The votes are in. The message is clear. Jobs and economic recovery are of primary concern to voters, and those are the issues that should be front and center to elected leaders. The voters in campaigns across the country focused their discussion on how government and business could restore health to the nation’s economy and how elected officials can set policy to create jobs for 15 million unemployed men and women. Voters made clear in the town hall meetings and in rallies that they are most concerned about getting back to work and job security. Voters made it clear that supporting their families and creating opportunities for their children and grandchildren are their top priorities. As a former mayor, these are the concerns I have heard in my conversations with other elected officials and neighbors in my hometown.
We need policies that jump start economic activity now, but we also need long-term investment policies for the future. The future of our nation and our communities depends on it. Technology is a critical part of the solution and in the proposed National Broadband Plan there is a road map for closing the digital divide which will create jobs immediately, and lay the foundation for additional jobs in the future. The Obama administration has remained committed to universal, affordable broadband. Once the policies outlined in the plan become reality, it will immediately spark economic activity, and will also help local communities create jobs and expand business opportunities. Every month of delay in settling the outstanding broadband issues delays the economic recovery that Americans crave.
What leaders in both parties can agree on is that the benefits of broadband technologies will touch thousands of Americans in the form of jobs and economic prosperity. Now that the election is behind us, our focus should be on implementing policies in the National Broadband Plan now, so that Americans will reap the benefits for years to come.
A recent analysis of Census data conducted by the Commerce Department finds that, although the percentage of households that connect to the Internet using broadband grew drastically from 2001 to 2009, the racial gap in broadband use continues to widen. The report finds that non-Hispanic white Americans and Asian-Americans are much more likely to go online using a high-speed connection than African-Americans and Hispanics. Not only does this report find that there are still blatant social inequalities amongst different racial groups, but more importantly, it also indicates that many individuals are deprived of thousands of jobs. It is up to our elected officials to reverse this trend.
Through the deployment affordable access to broadband, our national leaders have the power to preserve an open Internet, create jobs, fuel economic growth, spur innovation, and take advantage of the assets of digital technology. To help quantify these benefits, a recent study by the Strategic Networks Group for the e-North Carolina authority (e-NC) found that nearly one in five (18 percent) of new jobs were created as a direct result of Broadband Internet.
In addition, more than half of all businesses (54 percent) said that they would not be in business if they did not have broadband while two in five (41 percent) would have to relocate if broadband was not available in their community. The data is clear. The number of jobs that are dependent on broadband technologies is growing at a rapid pace, and with more accessibility comes more jobs, and more economic prosperity. But the FCC must not prevent these benefits from becoming reality with over-regulation.

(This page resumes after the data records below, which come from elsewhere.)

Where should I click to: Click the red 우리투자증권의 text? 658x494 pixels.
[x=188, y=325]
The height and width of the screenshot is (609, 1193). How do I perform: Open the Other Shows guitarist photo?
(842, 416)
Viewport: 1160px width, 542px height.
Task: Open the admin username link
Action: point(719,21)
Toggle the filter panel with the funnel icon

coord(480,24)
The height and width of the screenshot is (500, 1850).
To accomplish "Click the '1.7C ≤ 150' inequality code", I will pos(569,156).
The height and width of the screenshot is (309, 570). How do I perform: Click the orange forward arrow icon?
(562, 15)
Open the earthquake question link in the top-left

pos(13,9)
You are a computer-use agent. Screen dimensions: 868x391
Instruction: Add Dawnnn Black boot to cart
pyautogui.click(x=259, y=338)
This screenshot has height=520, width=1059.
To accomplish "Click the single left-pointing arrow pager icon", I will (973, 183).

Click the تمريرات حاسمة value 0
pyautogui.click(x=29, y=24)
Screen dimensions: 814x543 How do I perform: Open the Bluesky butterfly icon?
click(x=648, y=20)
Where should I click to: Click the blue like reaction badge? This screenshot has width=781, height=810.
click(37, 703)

Broadband technology is no longer a luxury. Students need it to learn, and adults need it to compete in the job market. It is a necessity. Those without Internet access are quickly falling behind, and will continue to do so if we do not take bold action now. Through the deployment of access to affordable broadband technologies, we can achieve a level playing field. Once the digital divide is closed all Americans will be able to utilize the vast amount of opportunities available online, including learning opportunities, educational resources, and professional development tools.
We need federal policies that promote private investment to reverse the economic downturn. We need policies that encourage business investment to retain current jobs, to expand job training and education opportunities for the unemployed and to create new sustainable, well-paying jobs.